Create unmanaged .dll library with whatever instructions you want and use P/Invoke to call it.

Igor Korkhov
+2  A: 

It is not an option. You'll have to P/Invoke a function in DLL that was generated by MASM or written in unmanaged C/C++, using inline assembly or intrinsics. Or use the C++/CLI compiler and generate mixed mode code with #pragma managed.

Beware that you now can no longer depend on the JIT compiler generating whatever platform code is suitable for the operating system. Use Project + Properties, Build tab, Platform Target to force the architecture to match your unmanaged code.

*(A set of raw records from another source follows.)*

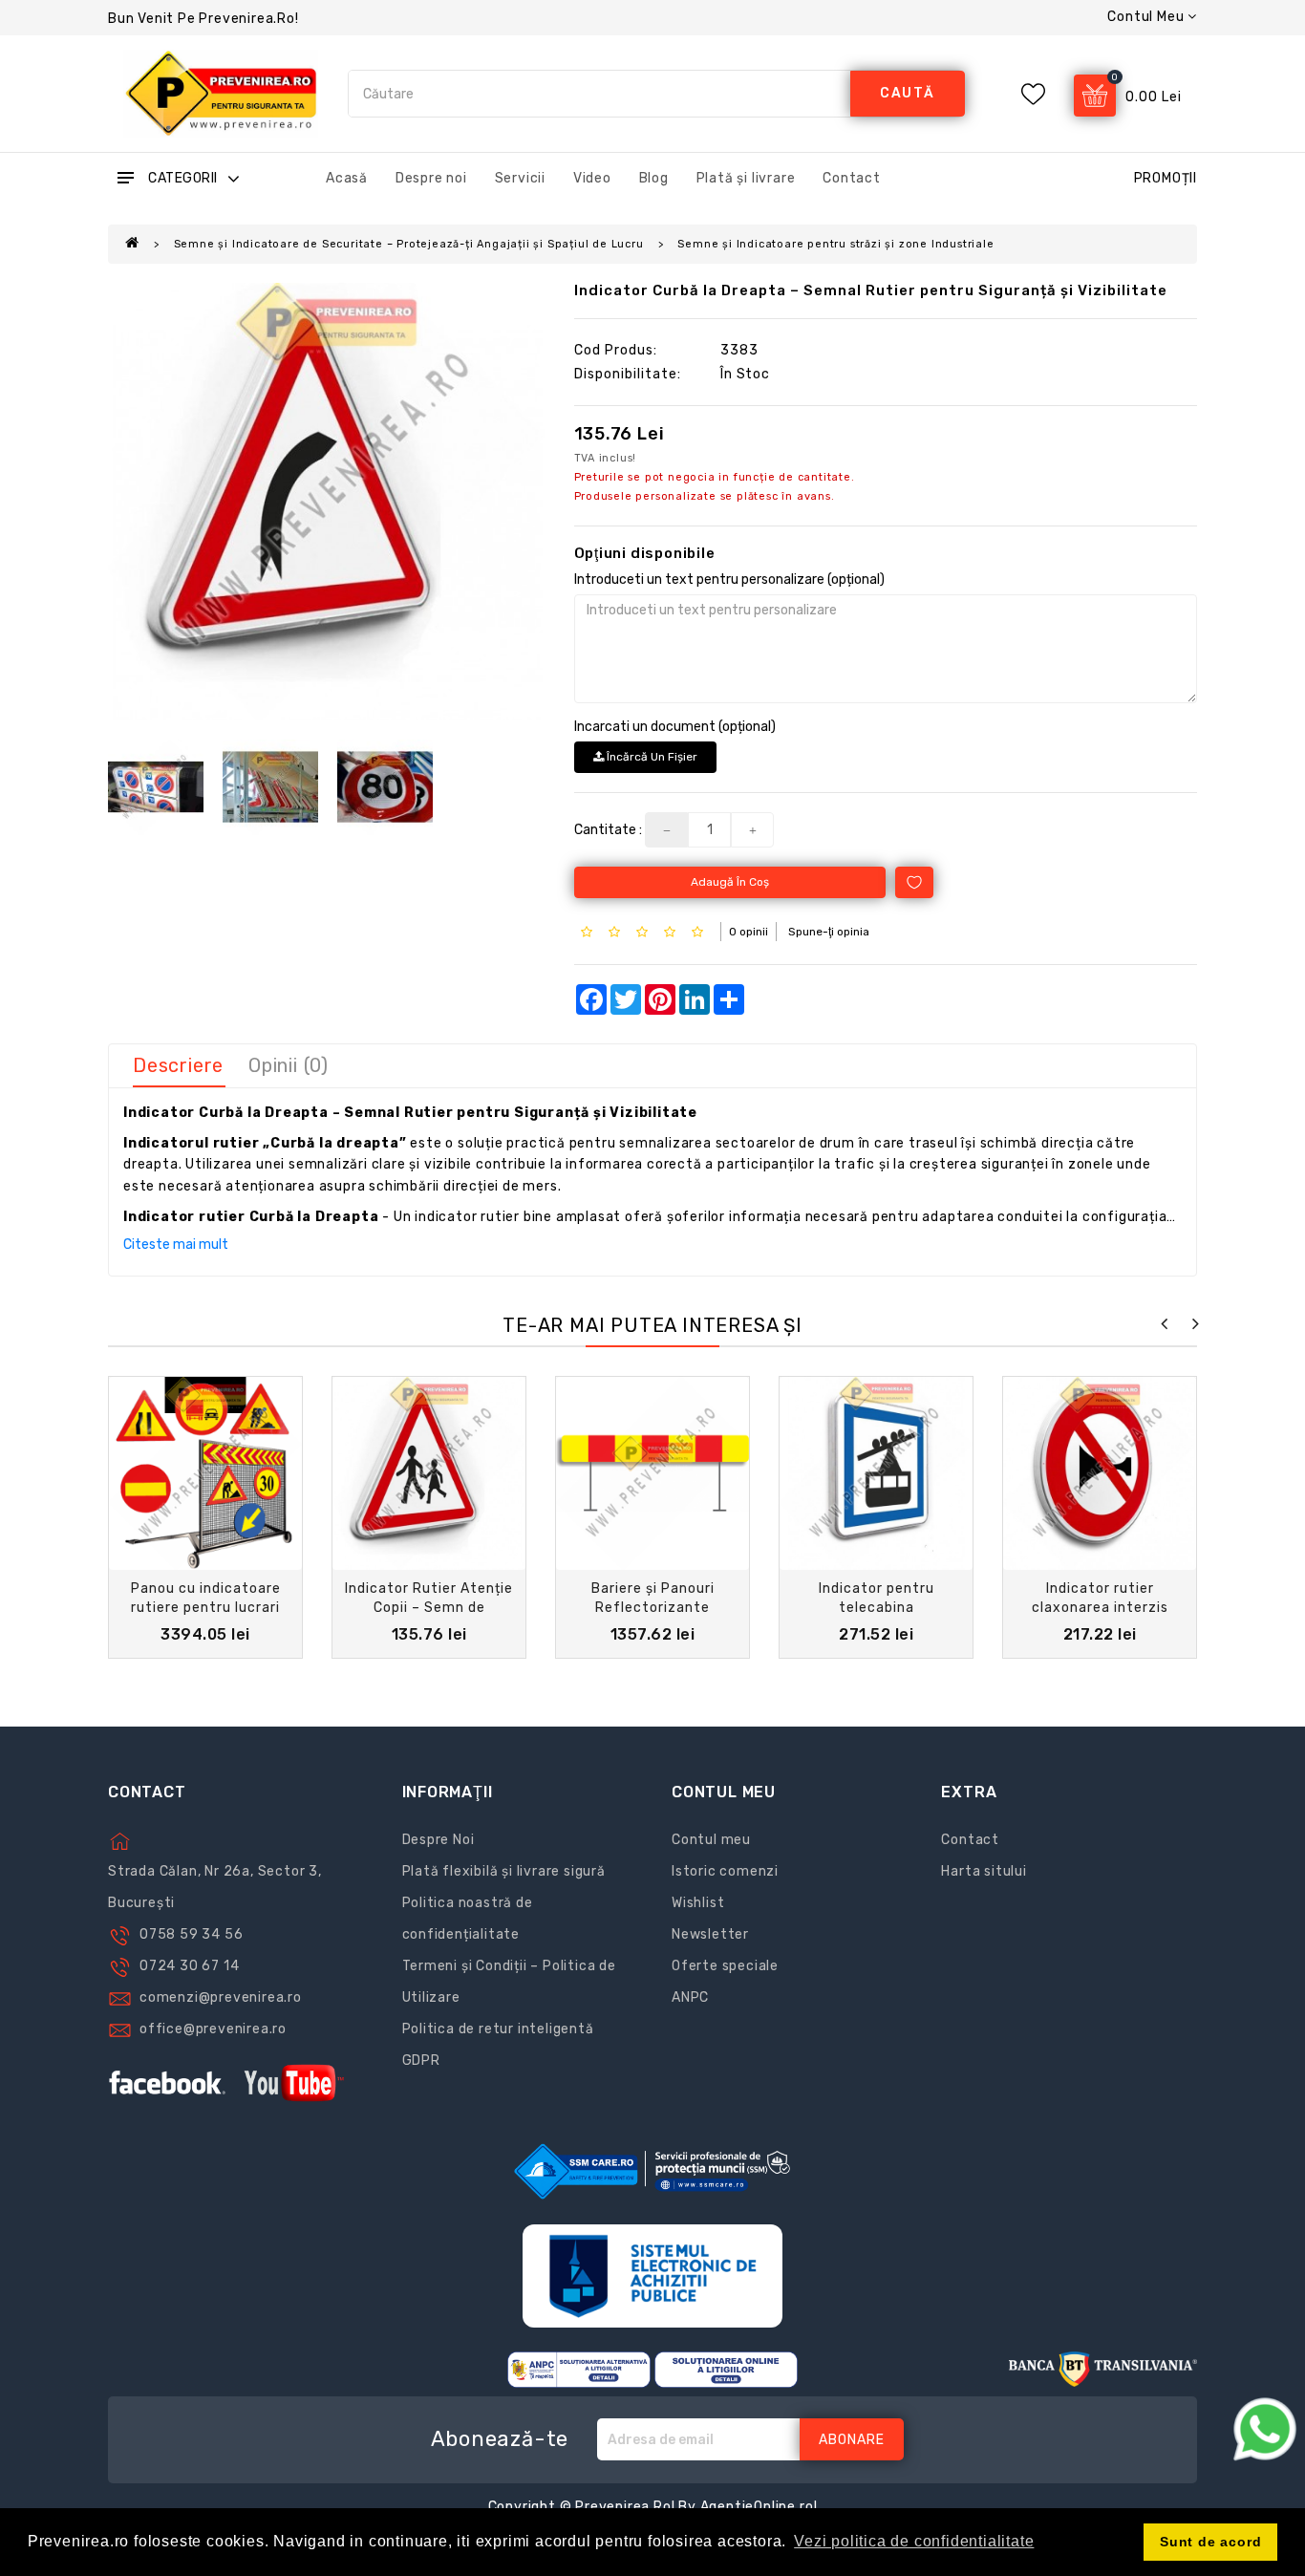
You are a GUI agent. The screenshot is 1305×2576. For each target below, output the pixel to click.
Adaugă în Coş (730, 882)
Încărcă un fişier (650, 756)
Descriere (178, 1065)
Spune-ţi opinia (828, 931)
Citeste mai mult (175, 1244)
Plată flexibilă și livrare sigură (504, 1871)
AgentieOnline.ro (757, 2507)
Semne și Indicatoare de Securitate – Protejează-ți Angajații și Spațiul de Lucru (409, 244)
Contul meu (711, 1840)
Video (592, 178)
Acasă (347, 178)
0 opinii (748, 931)
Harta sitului (983, 1871)
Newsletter (710, 1934)
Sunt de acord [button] (1210, 2541)
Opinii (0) (288, 1065)
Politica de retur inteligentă (498, 2029)
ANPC (690, 1997)
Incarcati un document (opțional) (675, 727)
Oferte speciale (725, 1966)
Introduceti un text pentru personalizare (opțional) (729, 579)
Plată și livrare (746, 178)
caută (907, 93)
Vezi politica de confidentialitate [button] (914, 2541)
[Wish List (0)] (1033, 94)
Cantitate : (608, 830)
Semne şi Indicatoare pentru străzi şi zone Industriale (835, 244)
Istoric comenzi (725, 1871)
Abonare (852, 2440)
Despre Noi (438, 1840)
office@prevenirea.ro (213, 2029)
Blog (654, 178)
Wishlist (698, 1903)
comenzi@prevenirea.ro (220, 1997)
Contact (852, 178)
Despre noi (431, 178)
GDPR (421, 2060)
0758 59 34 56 (191, 1934)
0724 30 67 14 (189, 1966)
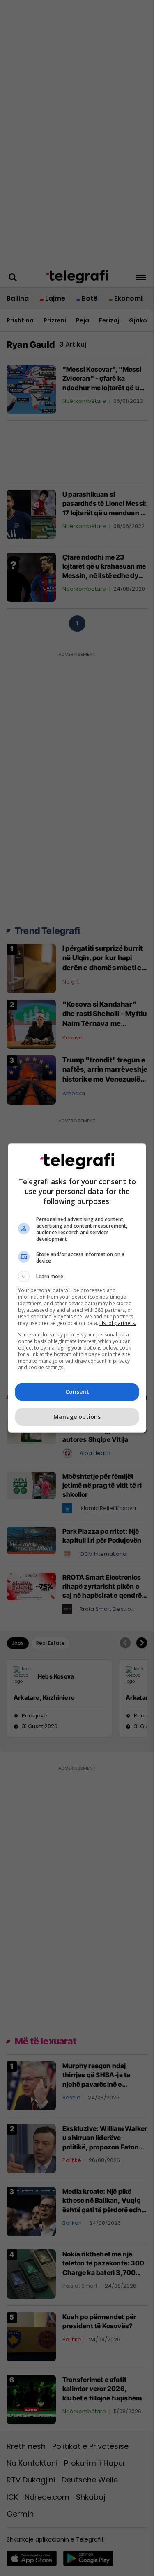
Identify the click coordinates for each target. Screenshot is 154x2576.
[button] (77, 1276)
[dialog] (77, 1288)
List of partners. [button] (117, 1323)
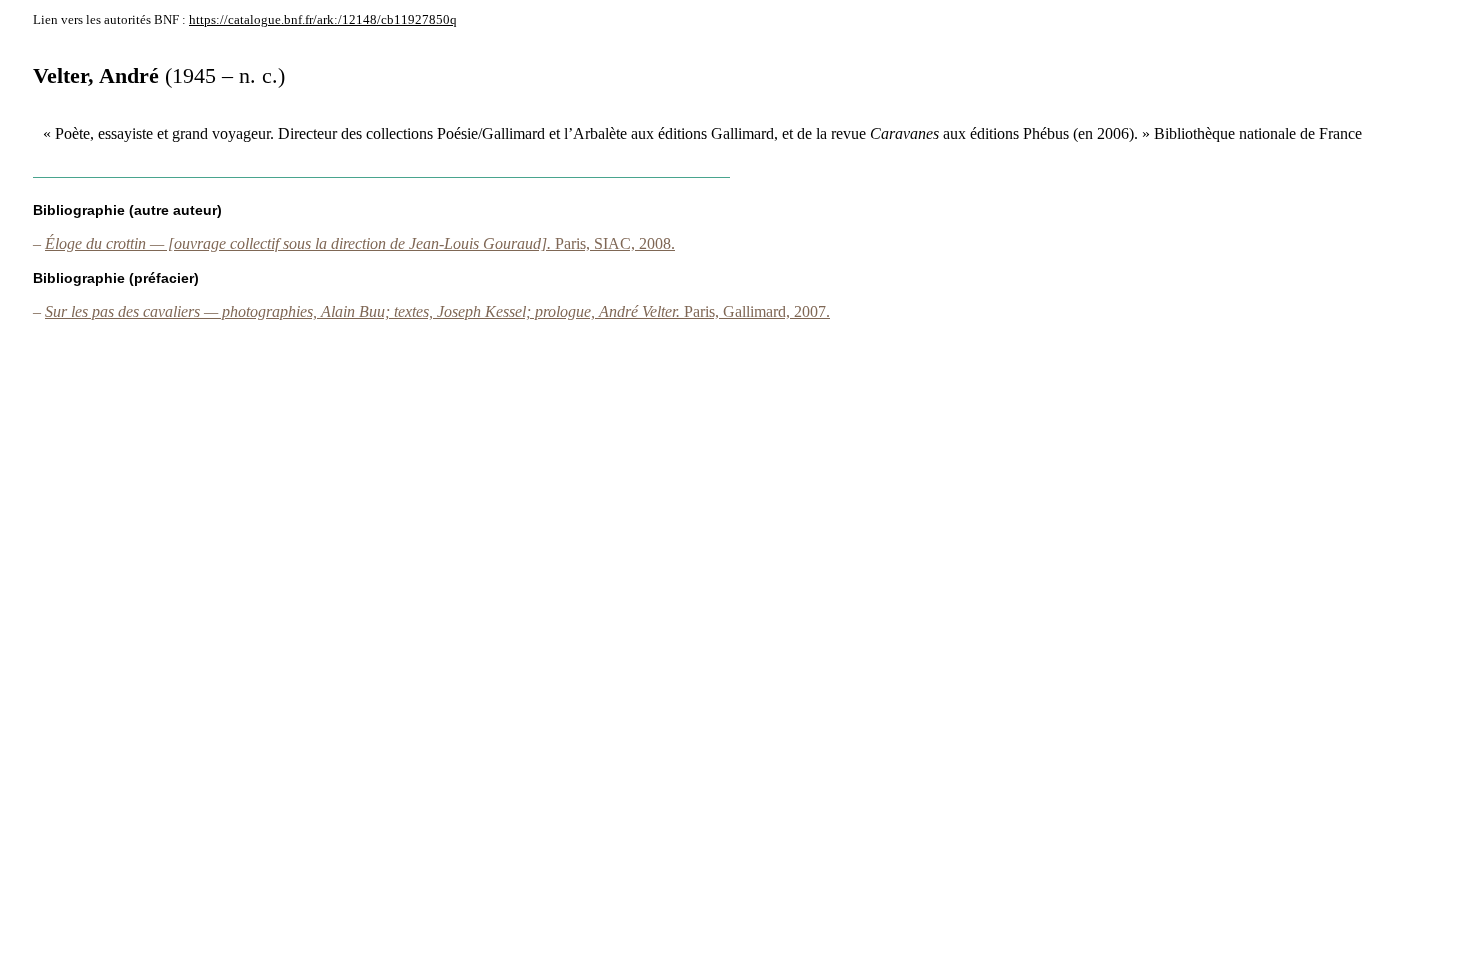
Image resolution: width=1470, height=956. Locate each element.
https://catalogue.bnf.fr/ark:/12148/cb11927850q (323, 20)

Look at CUDA for managed GPU code.

Hans Passant
+7  A: 

There are a few GPU options for C#, for direct access without reverting to P/Invoke or writing your own C++ wrappers:

  • Brahma is quite interesting. It provides access to the GPU directly via a customized LINQ provider. The code includes some samples of highly computational methods run on the GPU, all written in C# via LINQ.
  • SlimDX provides a nice .NET wrapper to all of the major DirectX functionality. With custom shaders, you can do computation on the GPU via DirectX. It also includes DX11 support, so you can use the compute shaders directly (if you have the hardware for it).
  • You can access CUDA via CUDA.NET.
  • You can use OpenCL via OpenCL.NET.

As for CPU instructions, this typically would require dropping to lower level native code with assembler instruction. Probably the most interesting completely managed (at least partially related) option would be to use Mono.Simd, which provides direct access to the SIMD instructions in the CPU from managed code when running on the Mono stack.